Two-Sample Hypothesis Testing for Subspace Equality in Network Data
Pith reviewed 2026-06-28 00:08 UTC · model grok-4.3
The pith
A test for subspace equality between two networks has its centered and scaled statistic converge in distribution to Gaussian when average expected degree grows at least logarithmically in the number of vertices.
A machine-rendered reading of the paper's core claim, the machinery that carries it, and where it could break.
Core claim
The paper claims that the Frobenius norm of the difference of the leading subspace projection matrices from two networks, after appropriate centering and scaling, converges in distribution to a Gaussian random variable whenever the average expected degree grows at least logarithmically in the number of vertices. This convergence holds for general subspace equality testing and in particular for stochastic blockmodels and mixed-membership stochastic blockmodels with identical communities but possibly different edge probabilities. The result is obtained via a one-sample limit theorem on the projection difference between empirical and population eigenvectors, which is presented as potentially of
What carries the argument
The test statistic given by the Frobenius norm of the difference between the two leading subspace projection matrices, supported by a limit theorem for the difference between empirical and true eigenvector projections.
If this is right
- The test applies directly to stochastic blockmodels and mixed-membership stochastic blockmodels that share communities but have different edge probabilities.
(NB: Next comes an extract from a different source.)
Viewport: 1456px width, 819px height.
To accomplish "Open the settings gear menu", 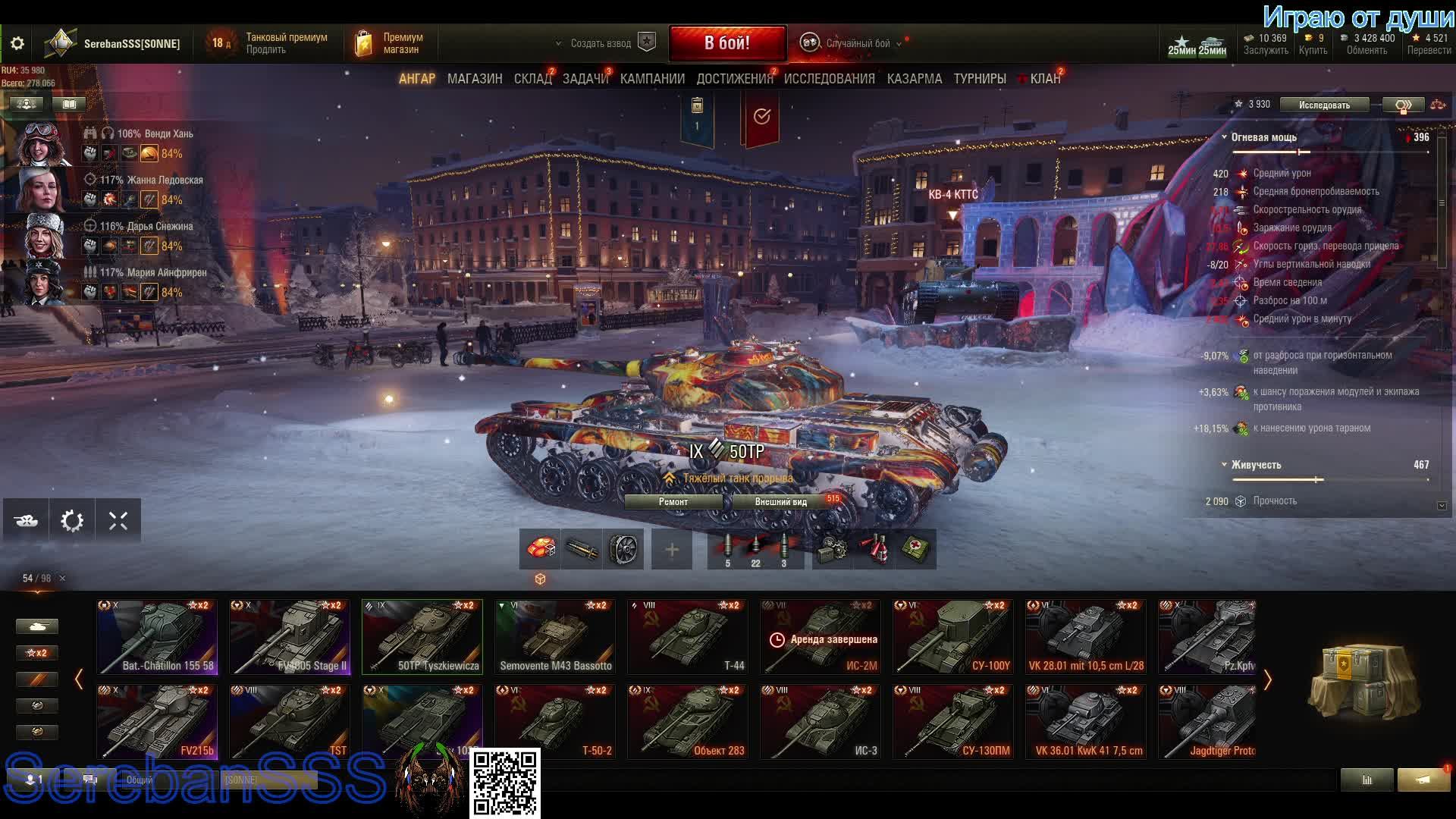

- Estimators for the asymptotic mean and variance remain consistent when the signal strength satisfies a stricter condition than the basic logarithmic-degree requirement.
- The test possesses nontrivial local power against local alternatives when the networks are sufficiently dense.
- The one-sample eigenvector-projection limit theorem can be applied to single-network inference problems that involve eigenvector differences.
Where Pith is reading between the lines
- The logarithmic-degree threshold suggests the procedure may remain valid in moderately sparse regimes that lie between the dense and extremely sparse settings studied in earlier network-testing literature.
- The same projection-difference machinery could be adapted to test subspace equality in degree-corrected blockmodels or other latent-space network models without altering the core convergence argument.
- Applied researchers could compare networks observed at different times or under different experimental conditions to detect whether community structure has changed while allowing for shifts in overall edge density.
Load-bearing premise
The average expected degree grows at least logarithmically in the number of vertices.
What would settle it
Simulations in which the centered and scaled test statistic deviates from a standard normal distribution when the average expected degree grows exactly logarithmically with the number of vertices would falsify the claimed convergence.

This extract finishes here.